Zawsze byłam zafascynowana sfrustrowana sposobem w jaki gotuje moja Babcia:
– Dziecko, to proste – mówi z troską, zapytana o przepis na cokolwiek – weźmiesz garść tego, trochę tego i na oko tamtego. A potem gotujesz, aż się ugotuje.
– Acha. Dzięki Babciu ;)
Przez lata słuchania tak oględnych instrukcji, sama nauczyłam się gotować w ten sposób i przeważnie zapytana o przepis na coś odpowiadam dokładnie tak jak moja Babcia. Zgroza, wiem ;) Mało tego, przepisy z książek kucharskich i kulinarnych blogów, które szczerze uwielbiam, również traktuję z dużą dozą spontaniczności.

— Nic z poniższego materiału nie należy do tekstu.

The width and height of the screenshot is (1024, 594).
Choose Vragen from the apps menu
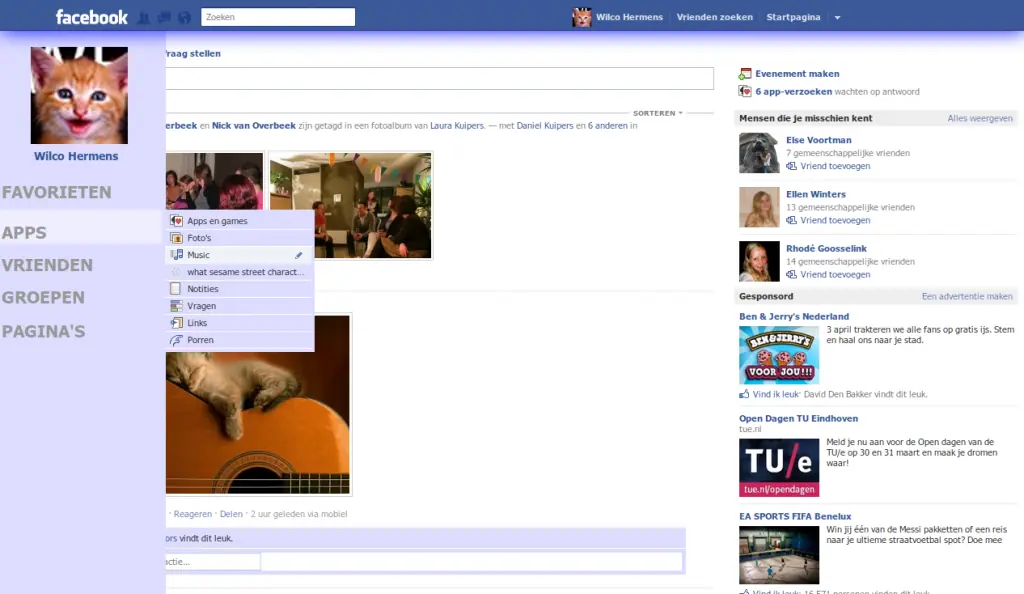coord(201,306)
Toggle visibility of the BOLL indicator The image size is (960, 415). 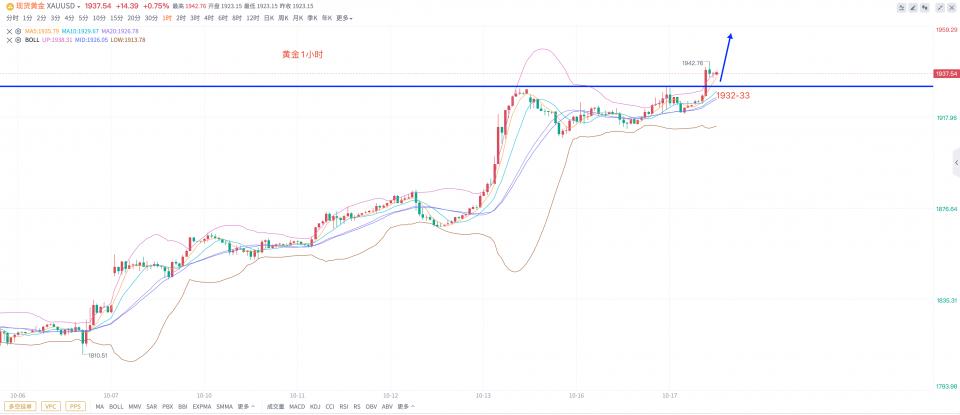point(18,40)
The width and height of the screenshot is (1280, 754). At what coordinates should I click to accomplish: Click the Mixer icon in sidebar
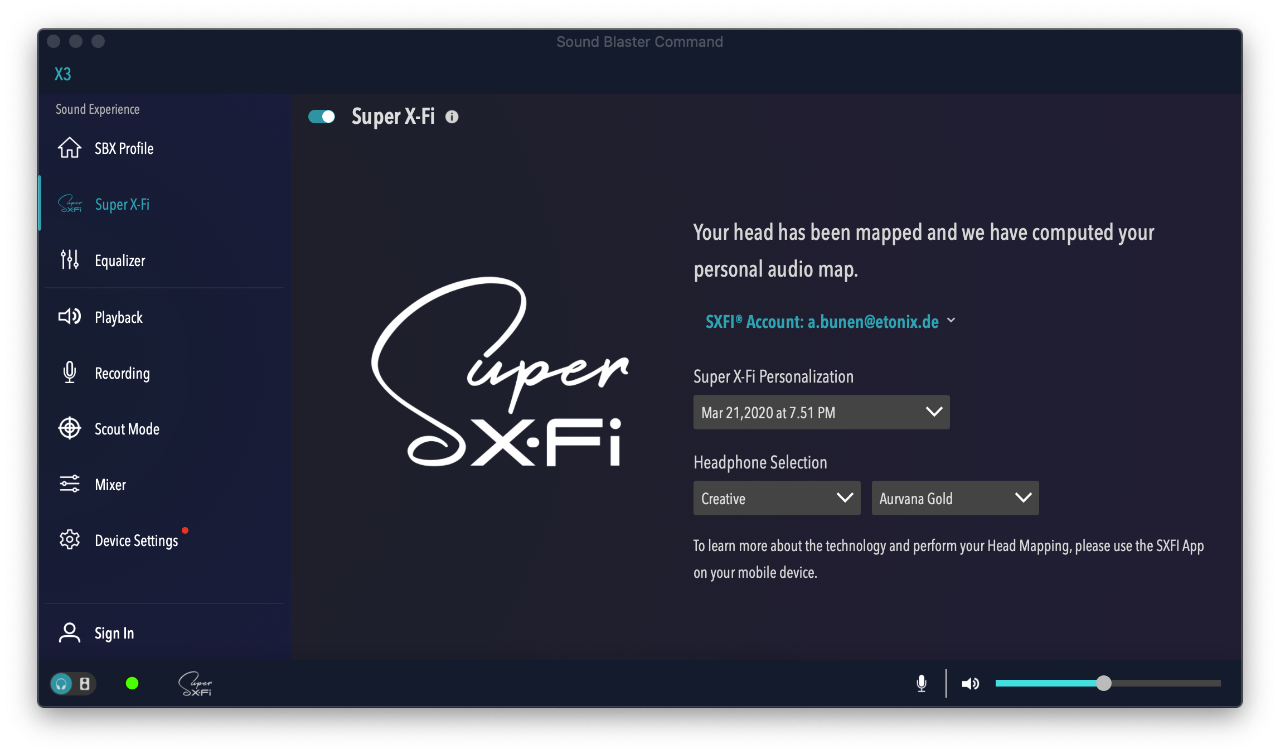69,485
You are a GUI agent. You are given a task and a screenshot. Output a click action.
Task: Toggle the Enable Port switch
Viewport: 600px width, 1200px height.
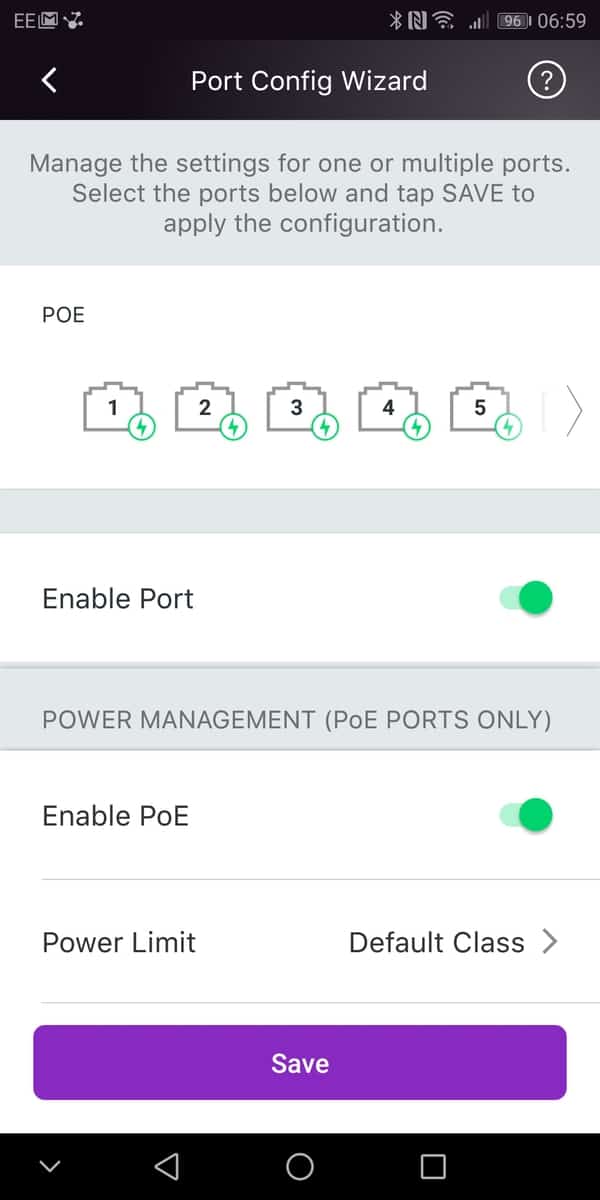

W codziennym życiu często nie mamy czasu ani ochoty na precyzyjne odmierzanie składników. Dlatego tym razem chciałabym Wam zaproponować przepis na coś, co niezależnie od proporcji powinno się całkiem nieźle udać. A w dodatku, jest dobrą odpowiedzią na często padające pytanie: „Co do chleba, wegetarianko?”. A ja odpowiadam:
.
Pasta z suszonych pomidorów i tego, co się nawinie ;)
Składniki:
1/2 słoika suszonych pomidorów
garść rukoli
garść słonecznika (możesz podprażyć na patelni)
1 ząbek czosnku
Kawałek sera feta
Kilka czarnych oliwek, jeśli lubisz
2 łyżki oleju z pomidorów
.
Wykonanie:
Zblenduj wszystko na gładką pastę. Gotowe. Smacznego :)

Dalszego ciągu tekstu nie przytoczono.